Bootstrap and cross-validation for evaluating modelling strategies

Modelling strategies

I’ve been re-reading Frank Harrell’s Regression Modelling Strategies, a must read for anyone who ever fits a regression model, although be prepared - depending on your background, you might get 30 pages in and suddenly become convinced you’ve been doing nearly everything wrong before, which can be disturbing.

I wanted to evaluate three simple modelling strategies in dealing with data with many variables. Using data with 54 variables on 1,785 area units from New Zealand’s 2013 census, I’m looking to predict median income on the basis of the other 53 variables. The features are all continuous and are variables like “mean number of bedrooms”, “proportion of individuals with no religion” and “proportion of individuals who are smokers”. Restricting myself to traditional linear regression with a normally distributed response, my three alternative strategies were:

use all 53 variables;
eliminate the variables that can be predicted easily from the other variables (defined by having a variance inflation factor greater than ten), one by one until the main collinearity problems are gone; or
eliminate variables one at a time from the full model on the basis of comparing Akaike’s Information Criterion of models with and without each variable.

None of these is exactly what I would use for real, but they serve the purpose of setting up a competition of strategies that I can test with a variety of model validation techniques.

Validating models

The main purpose of the exercise was actually to ensure I had my head around different ways of estimating the validity of a model, loosely definable as how well it would perform at predicting new data. As there is no possibility of new areas in New Zealand from 2013 that need to have their income predicted, the “prediction” is a thought-exercise which we need to find a plausible way of simulating. Confidence in hypothetical predictions gives us confidence in the insights the model gives into relationships between variables.

There are many methods of validating models, although I think k-fold cross-validation has market dominance (not with Harrell though, who prefers varieties of the bootstrap). The three validation methods I’ve used for this post are:

‘simple’ bootstrap. This involves creating resamples with replacement from the original data, of the same size; applying the modelling strategy to the resample; using the model to predict the values of the full set of original data and calculating a goodness of fit statistic (eg either R-squared or root mean squared error) comparing the predicted value to the actual value.
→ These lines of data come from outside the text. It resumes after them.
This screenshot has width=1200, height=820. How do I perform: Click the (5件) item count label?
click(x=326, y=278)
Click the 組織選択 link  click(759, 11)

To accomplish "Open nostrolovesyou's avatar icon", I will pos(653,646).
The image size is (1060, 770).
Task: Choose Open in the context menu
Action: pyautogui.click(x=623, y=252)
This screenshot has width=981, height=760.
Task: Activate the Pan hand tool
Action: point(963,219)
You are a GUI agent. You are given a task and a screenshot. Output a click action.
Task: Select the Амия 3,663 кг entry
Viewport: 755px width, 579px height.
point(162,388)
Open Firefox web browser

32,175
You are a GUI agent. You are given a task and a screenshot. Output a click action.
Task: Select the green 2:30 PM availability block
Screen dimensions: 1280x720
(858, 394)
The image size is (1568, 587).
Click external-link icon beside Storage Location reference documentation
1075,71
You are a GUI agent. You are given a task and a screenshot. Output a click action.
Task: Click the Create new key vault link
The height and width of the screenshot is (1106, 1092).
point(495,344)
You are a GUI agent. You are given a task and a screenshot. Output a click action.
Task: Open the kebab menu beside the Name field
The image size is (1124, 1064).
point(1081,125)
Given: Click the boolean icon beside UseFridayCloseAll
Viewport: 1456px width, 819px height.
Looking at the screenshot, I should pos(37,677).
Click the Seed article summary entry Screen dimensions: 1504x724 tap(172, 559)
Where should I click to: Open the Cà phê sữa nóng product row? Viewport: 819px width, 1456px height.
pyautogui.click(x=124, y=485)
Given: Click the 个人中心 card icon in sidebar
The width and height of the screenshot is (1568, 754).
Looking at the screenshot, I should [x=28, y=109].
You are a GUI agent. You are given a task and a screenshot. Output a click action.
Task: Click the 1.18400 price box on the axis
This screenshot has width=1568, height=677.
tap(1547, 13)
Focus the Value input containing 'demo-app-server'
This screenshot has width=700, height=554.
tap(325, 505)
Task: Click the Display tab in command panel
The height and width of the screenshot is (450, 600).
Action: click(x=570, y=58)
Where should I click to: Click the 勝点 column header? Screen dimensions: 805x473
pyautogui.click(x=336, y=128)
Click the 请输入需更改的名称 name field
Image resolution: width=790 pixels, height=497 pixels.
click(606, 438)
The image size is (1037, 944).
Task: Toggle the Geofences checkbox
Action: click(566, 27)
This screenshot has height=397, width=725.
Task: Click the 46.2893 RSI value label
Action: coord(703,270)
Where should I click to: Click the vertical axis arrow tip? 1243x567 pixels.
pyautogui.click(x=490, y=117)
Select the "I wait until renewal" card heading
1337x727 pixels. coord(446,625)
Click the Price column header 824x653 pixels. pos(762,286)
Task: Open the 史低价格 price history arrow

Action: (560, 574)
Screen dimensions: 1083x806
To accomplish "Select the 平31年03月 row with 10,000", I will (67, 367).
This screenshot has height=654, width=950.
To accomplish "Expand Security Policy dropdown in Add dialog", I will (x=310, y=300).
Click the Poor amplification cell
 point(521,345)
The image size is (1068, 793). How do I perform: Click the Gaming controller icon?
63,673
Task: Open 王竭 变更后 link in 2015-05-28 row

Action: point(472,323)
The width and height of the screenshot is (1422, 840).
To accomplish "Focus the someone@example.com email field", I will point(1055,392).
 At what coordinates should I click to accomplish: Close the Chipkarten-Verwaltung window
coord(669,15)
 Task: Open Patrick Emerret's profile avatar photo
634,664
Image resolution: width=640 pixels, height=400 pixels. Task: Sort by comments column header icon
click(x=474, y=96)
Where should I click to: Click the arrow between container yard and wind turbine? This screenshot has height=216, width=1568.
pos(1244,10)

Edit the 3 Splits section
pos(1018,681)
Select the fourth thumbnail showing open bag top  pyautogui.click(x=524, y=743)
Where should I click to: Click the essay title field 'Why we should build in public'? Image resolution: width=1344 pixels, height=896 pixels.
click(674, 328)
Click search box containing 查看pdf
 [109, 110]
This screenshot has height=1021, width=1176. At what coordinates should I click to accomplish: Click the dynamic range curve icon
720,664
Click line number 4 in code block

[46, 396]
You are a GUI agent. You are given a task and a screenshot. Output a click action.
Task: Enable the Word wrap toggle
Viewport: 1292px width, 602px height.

Note - Following Efron, Harrell calls this the “simple bootstrap”, but other authors and the useful caret package use “simple bootstrap” to mean the resample model is used to predict the out-of-bag values at each resample point, rather than the full original sample.
‘enhanced’ bootstrap. This is a little more involved and is basically a method of estimating the ‘optimism’ of the goodness of fit statistic. There’s a nice step by step explanation by thestatsgeek which I won’t try to improve on.
repeated 10-fold cross-validation. 10-fold cross-validation involves dividing your data into ten parts, then taking turns to fit the model on 90% of the data and using that model to predict the remaining 10%. The average of the 10 goodness of fit statistics becomes your estimate of the actual goodness of fit. One of the problems with k-fold cross-validation is that it has a high variance ie doing it different times you get different results based on the luck of you k-way split; so repeated k-fold cross-validation addresses this by performing the whole process a number of times and taking the average.

As the sample sizes get bigger relative to the number of variables in the model the methods should converge. The bootstrap methods can give over-optimistic estimates of model validity compared to cross-validation; there are various other methods available to address this issue although none seem to me to provide all-purpose solution.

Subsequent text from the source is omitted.